Dataset entries
★ ★ ★ ★ ★

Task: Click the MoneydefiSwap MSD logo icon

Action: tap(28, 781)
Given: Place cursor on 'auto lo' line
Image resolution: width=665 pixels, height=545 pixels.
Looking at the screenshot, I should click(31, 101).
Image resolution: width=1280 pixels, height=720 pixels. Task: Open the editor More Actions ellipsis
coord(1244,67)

★ ★ ★ ★ ★

• _TASK TO COMPLETE_:
In the entries, find the line containing "Image resolution: width=1280" and output it and all remaining lines exactly.

• _ANSWER SECTION_:
Image resolution: width=1280 pixels, height=720 pixels. Task: Open the editor More Actions ellipsis
coord(1244,67)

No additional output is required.